* [List of tasks]:
- A) Answer the following from the Jupyter notebook tutorial text, one answer per line, marked as the questions are:
(i) Which Pelican plugin is used to transpile the notebook into a blog post?
(ii) What does the third value in each row of the wordcount.py output file represent?
(iii) How many of the most frequently occurring words does plotcount.py plot?
- B) Resume the Jupyter notebook tutorial text, starting after its final sentence.

I have adapted the tutorial so that the steps take place in this Jupyter notebook so that the notebook can be transpiled into a Pelican blog post using a danielfrg/pelican-ipynb Pelican plugin.

Some Jupyter notebook housekeeping to set up some variables with path references.


In [168]:
import os

In [169]:
(
    TAB_CHAR,
) = (
    '\t',
)

In [170]:
home = os.path.expanduser('~')

repo_path is the path to a clone of swcarpentry/make-novice


In [171]:
repo_path = os.path.join(
    home, 
    'Dropbox/spikes/make-novice',
)

In [172]:
assert os.path.exists(repo_path)

paths are the paths to child directories in a clone of swcarpentry/make-novice


In [173]:
paths = (
    'code',
    'data',
)
paths = (
    code,
    data,
) = [os.path.join(repo_path, path) for path in paths]
assert all(os.path.exists(path) for path in paths)

Begin tutorial.

Use the magic run to execute the Python script wordcount.py.

The variables with '$' in front of them are the values of the Python variables in this notebook.


In [174]:
run $code/wordcount.py $data/books/isles.txt $repo_path/isles.dat

Use shell to examine the first 5 lines of the output file from running wordcount.py


In [175]:
!head -5 $repo_path/isles.dat


the 3822 6.7371760973
of 2460 4.33632998414
and 1723 3.03719372466
to 1479 2.60708619778
a 1308 2.30565838181

We can see that the file consists of one row per word. Each row shows the word itself, the number of occurrences of that word, and the number of occurrences as a percentage of the total number of words in the text file.


In [176]:
run $code/wordcount.py $data/books/abyss.txt $repo_path/abyss.dat

In [177]:
!head -5 $repo_path/abyss.dat


the 4044 6.35449402891
and 2807 4.41074795726
of 1907 2.99654305468
a 1594 2.50471401634
to 1515 2.38057825267

Let’s visualize the results. The script plotcount.py reads in a data file and plots the 10 most frequently occurring words as a text-based bar plot:


In [178]:
run $code/plotcount.py $repo_path/isles.dat ascii


the   ########################################################################
of    ##############################################
and   ################################
to    ############################
a     #########################
in    ###################
is    #################
that  ############
by    ###########
it    ###########

plotcount.py can also show the plot graphically


In [179]:
run $code/plotcount.py $repo_path/isles.dat show


plotcount.py can also create the plot as an image file (e.g. a PNG file)

* [Raw data]:
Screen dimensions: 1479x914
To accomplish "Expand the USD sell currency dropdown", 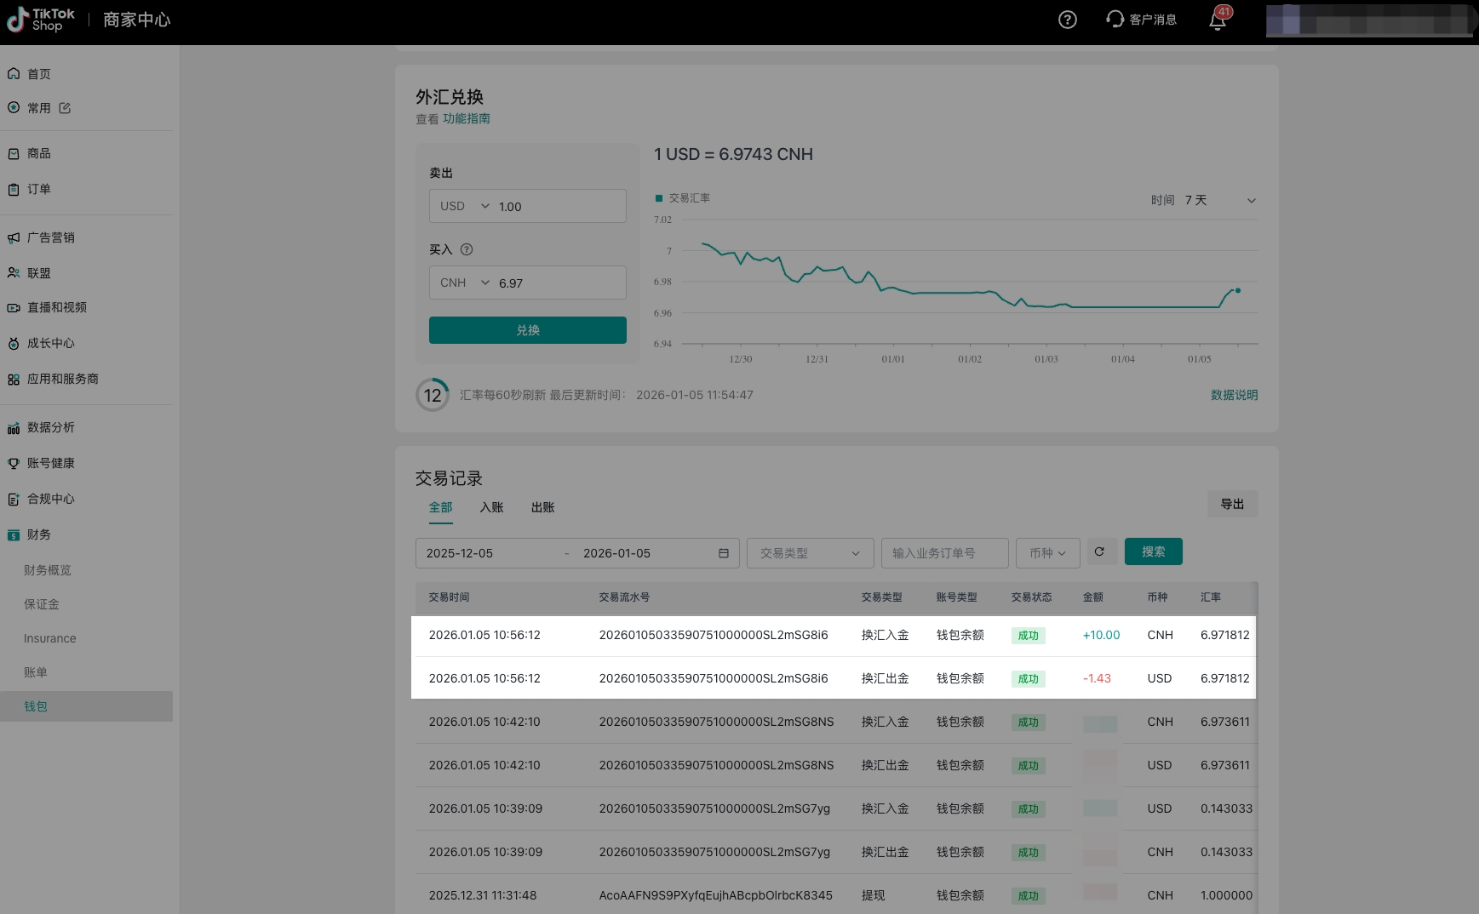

* [Exercise results]:
- A)
(i) danielfrg/pelican-ipynb
(ii) The number of occurrences of the word as a percentage of the total number of words in the text file
(iii) 10

- B)
In [180]:
run $code/plotcount.py $repo_path/isles.dat $repo_path/isles.png

Import the objects necessary to display the generated png file in this notebook.


In [181]:
from IPython.display import Image
Image(filename=os.path.join(repo_path, 'isles.png'))


Out[181]:

Finally, let’s test Zipf’s law for these books

The most frequently-occurring word occurs approximately twice as often as the second most frequent word. This is Zipf’s Law.


In [182]:
run $code/zipf_test.py $repo_path/abyss.dat $repo_path/isles.dat


Book	First	Second	Ratio
/home/dmmmd/Dropbox/spikes/make-novice/abyss	4044	2807	1.44
/home/dmmmd/Dropbox/spikes/make-novice/isles	3822	2460	1.55

What we really want is an executable description of our pipeline that allows software to do the tricky part for us: figuring out what steps need to be rerun.

Create a file, called Makefile, with the following contents.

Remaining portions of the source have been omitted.